> _Work to complete_: Copy the listing below verbatim, from the line with "Open the 'Go" to the line with "Action: coord(54,292)", including both of those lines.

> _Records supplied_:
--------
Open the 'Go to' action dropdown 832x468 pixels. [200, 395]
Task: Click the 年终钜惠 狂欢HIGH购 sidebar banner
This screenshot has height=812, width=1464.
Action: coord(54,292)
--------
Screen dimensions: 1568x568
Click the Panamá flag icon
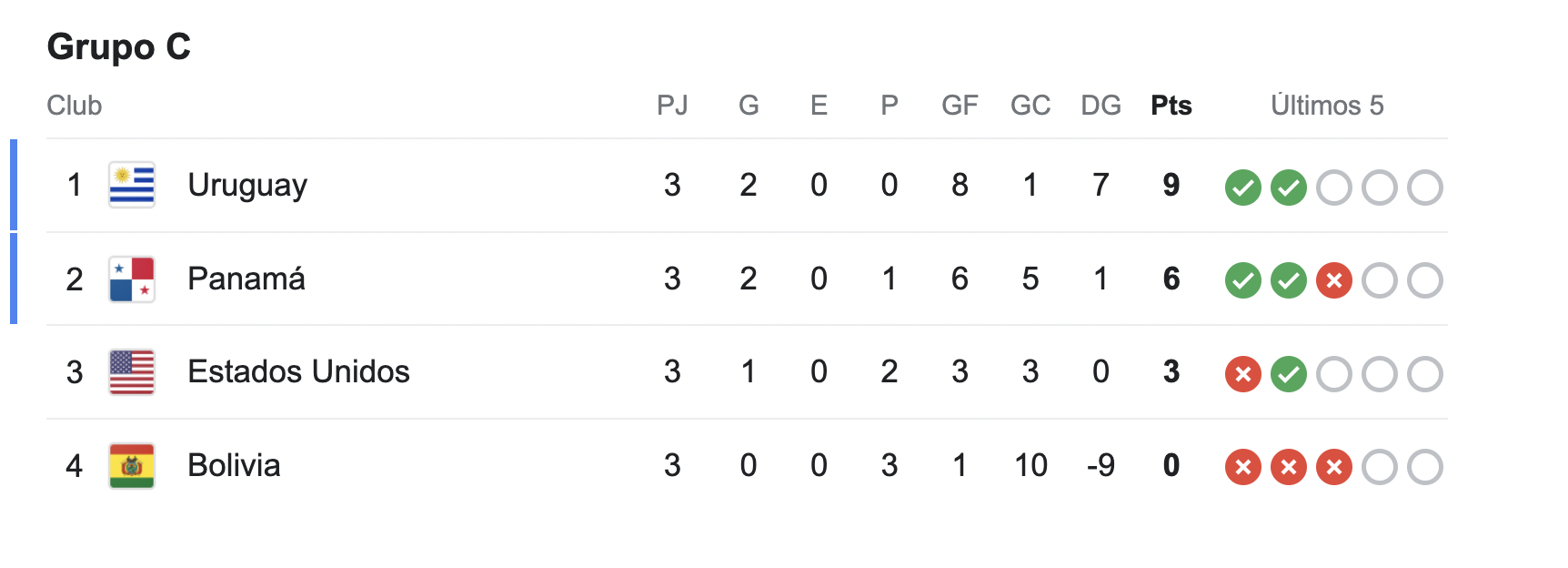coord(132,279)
--------
> _Task answer_:
Open the 'Go to' action dropdown 832x468 pixels. [200, 395]
Task: Click the 年终钜惠 狂欢HIGH购 sidebar banner
This screenshot has height=812, width=1464.
Action: coord(54,292)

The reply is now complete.